La victoire de 6-3 contre les Canadiens de Montréal a tout d’un match signature. Une équipe qui encaisse, qui ne panique pas, qui accélère quand il le faut et qui finit par étouffer un adversaire déjà fragile.
Offensivement, c’est une démonstration de profondeur, de patience et de confiance. Défensivement, toutefois, ce match explique à lui seul pourquoi les rumeurs autour de Kent Hughes et d’un défenseur droitier de premier plan ne sont pas un caprice médiatique, mais une nécessité si le CH veut vraiment prétendre à la Coupe Stanley.
Parce qu’au cœur de cette victoire convaincante, il y a un malaise clair : l’expérience Kaiden Guhle-Arber Xhekaj a été un désastre.
Et pas un petit raté qu’on peut balayer sous le tapis en parlant de croissance ou d’apprentissage. Un vrai problème.
Mauvaises lectures, pertes d’équilibre en repli, revirements coûteux, absence de synchronisation. Deux gauchers ensemble, dans un match qui joue vite, ça n’a tout simplement pas fonctionné.
Xhekaj, pourtant encensé par plusieurs analystes au cours des derniers matchs pour sa solidité comme sixième défenseur, a vécu une soirée cauchemardesque.
Présent sur la glace pour les trois buts adverses, constamment exposé, incapable de stabiliser la paire. Ce n’est pas une question d’effort, c’est une question de talent. Xhelaj n'est pas un 6e défenseur d'une équipe prétendante à la Coupe Stanley.
Et c’est là que tout devient clair comme de l'eau de roche. Martin St-Louis n’a pas touché à la paire Alexandre Carrier - Lane Hutson, parce que ça fonctionne. Parce que c’est équilibré. Parce que c’est structuré.
Mais derrière, l’illusion s’effondre. Le Canadien peut survivre à une mauvaise soirée d’un défenseur. Il ne peut pas survivre, en séries, à une paire entière qui craque sous pression.
C’est exactement pour ça que le nom de Hughes circule autant. À Calgary pour Rasmus Andersson. À Saint-Louis pour Colton Parayko ou Justin Faulk.
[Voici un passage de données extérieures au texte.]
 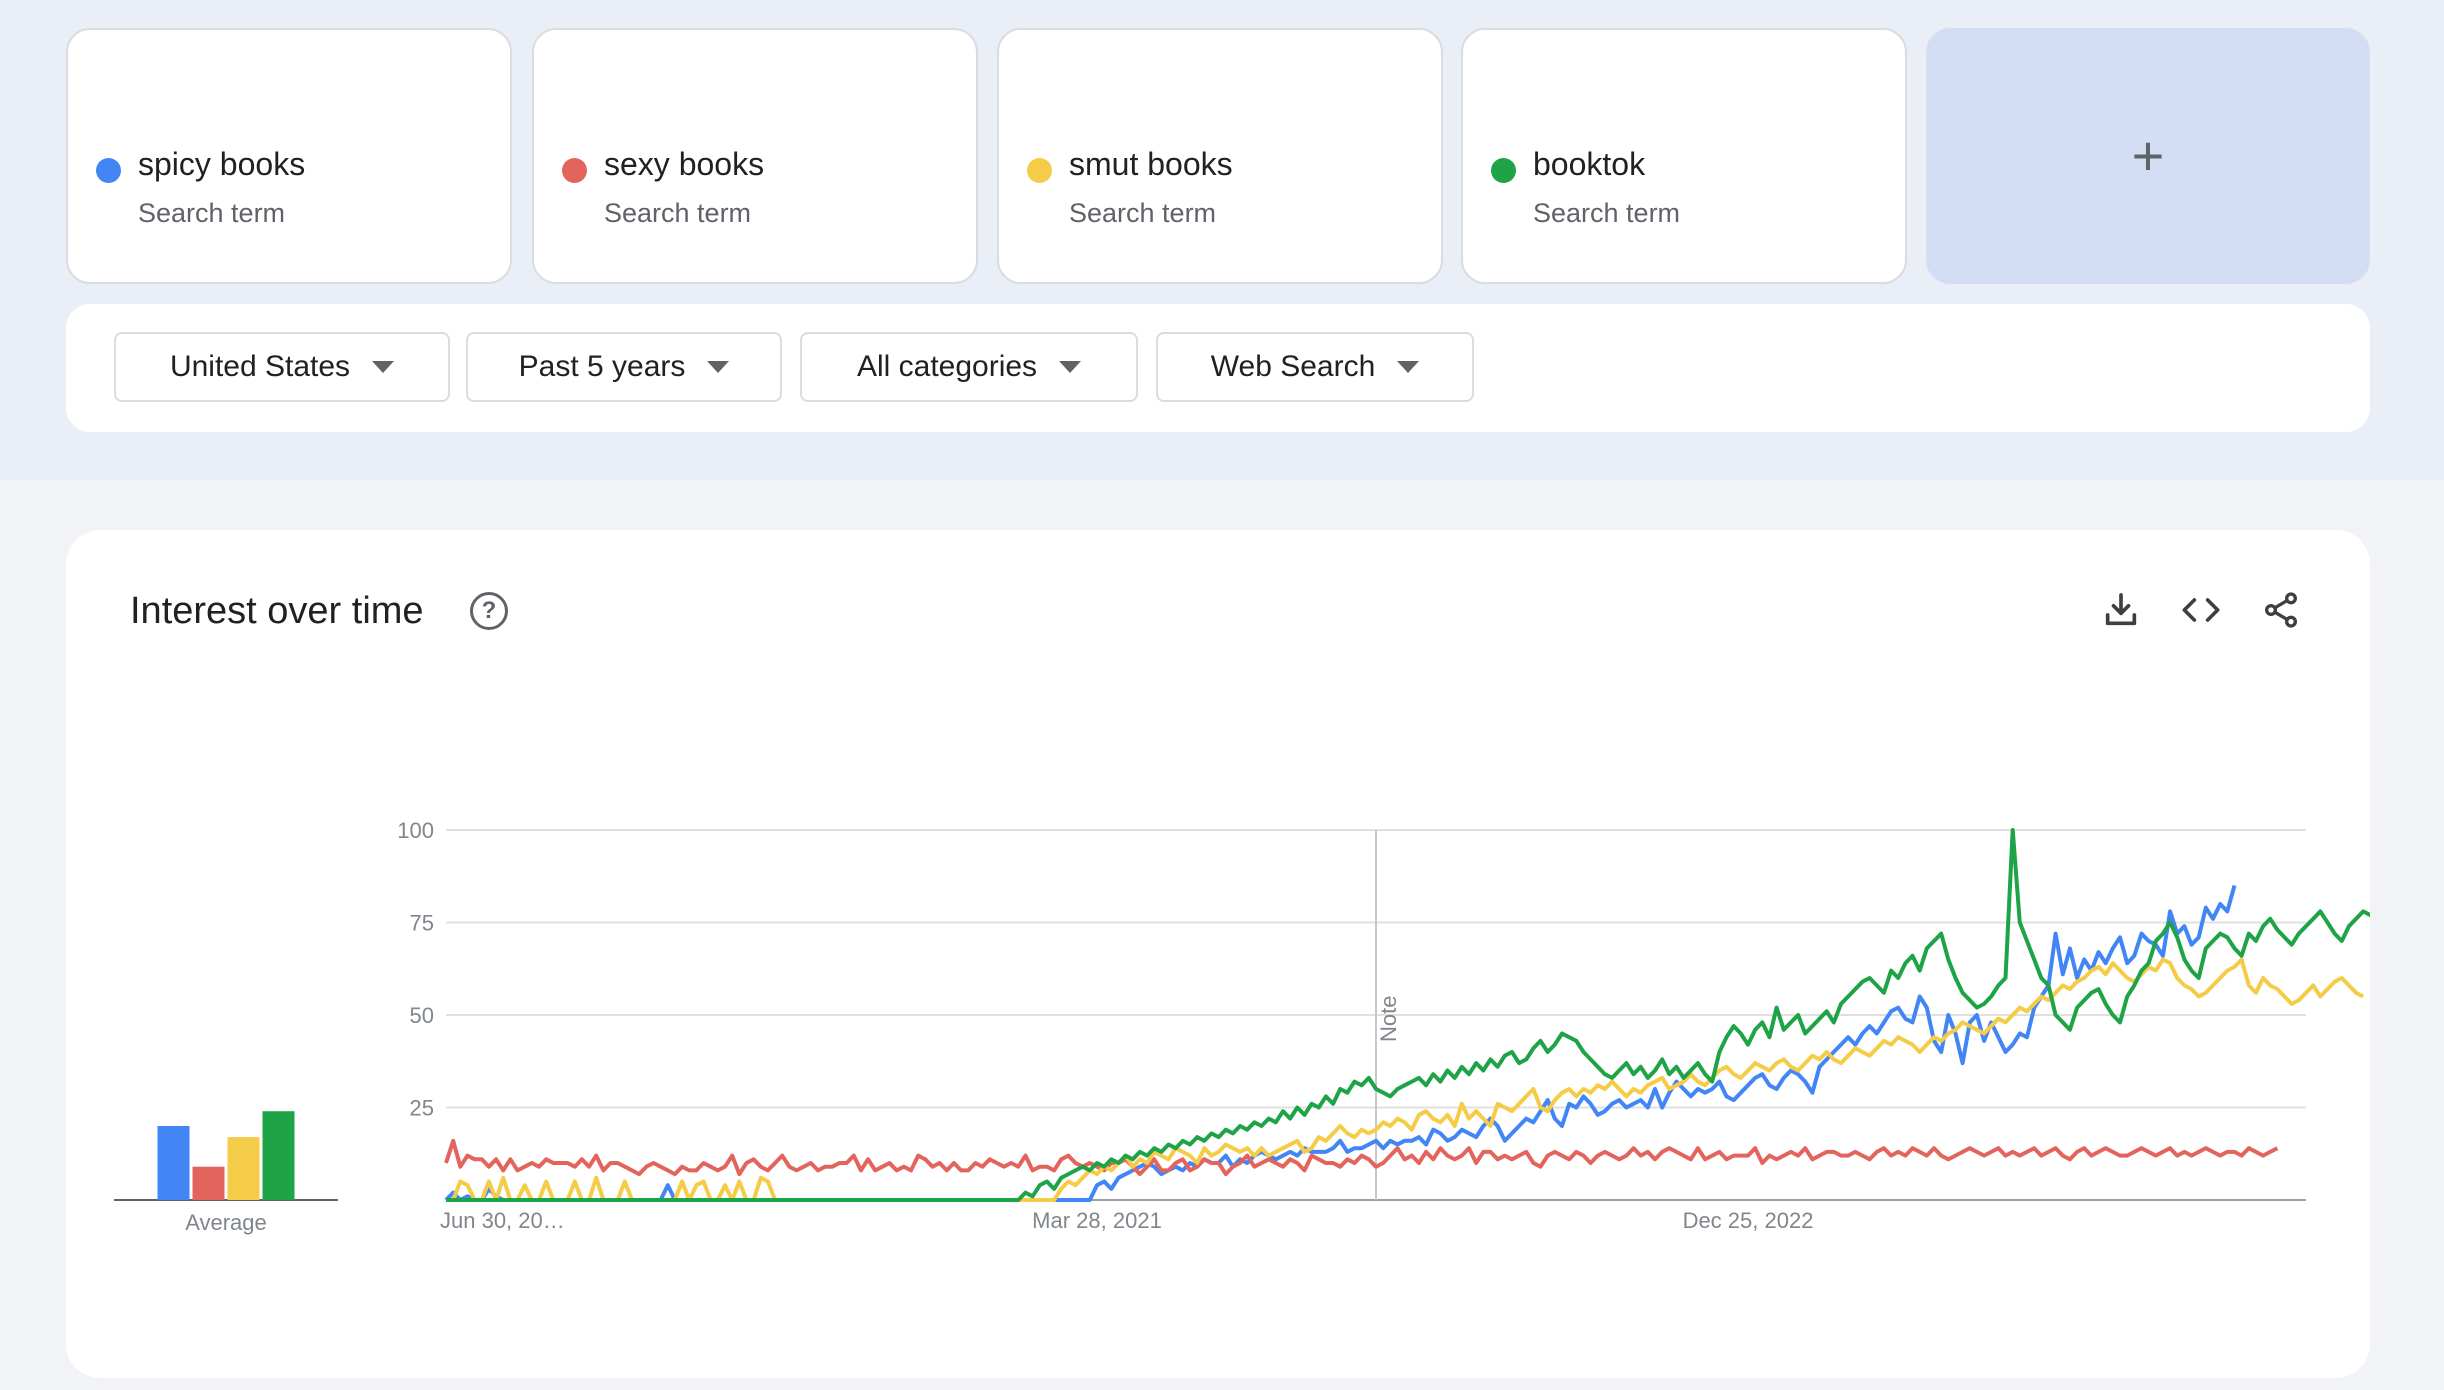 What do you see at coordinates (1097, 1220) in the screenshot?
I see `x-tick-label: Mar 28, 2021` at bounding box center [1097, 1220].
Trois profils différents, une même réponse : un droitier capable d’absorber des minutes lourdes, de calmer le jeu, d’imposer une présence physique et de donner une structure claire à une brigade défensive encore trop fragile quand le tempo monte.
La fenêtre est ouverte. Tout le monde le voit. Les jeunes produisent, les vétérans tiennent la route, le groupe croit en quelque chose.
Mais ce match a rappelé une vérité cinglante : tu ne gagnes pas quatre rondes avec des bricolages à droite. Tu ne gagnes pas une Coupe Stanley en espérant que deux gauchers finissent par se comprendre sous pression.
La victoire contre Vancouver était belle, nécessaire, encourageante. Mais elle a aussi exposé, sans détour, la faille la plus évidente de cette équipe.
Et c’est précisément pour ça que, malgré six victoires en huit matchs, malgré l’euphorie ambiante, le Canadien continue de magasiner un défenseur droitier.
Pas par luxe. Par obligation. On a eu la confirmation ce soir.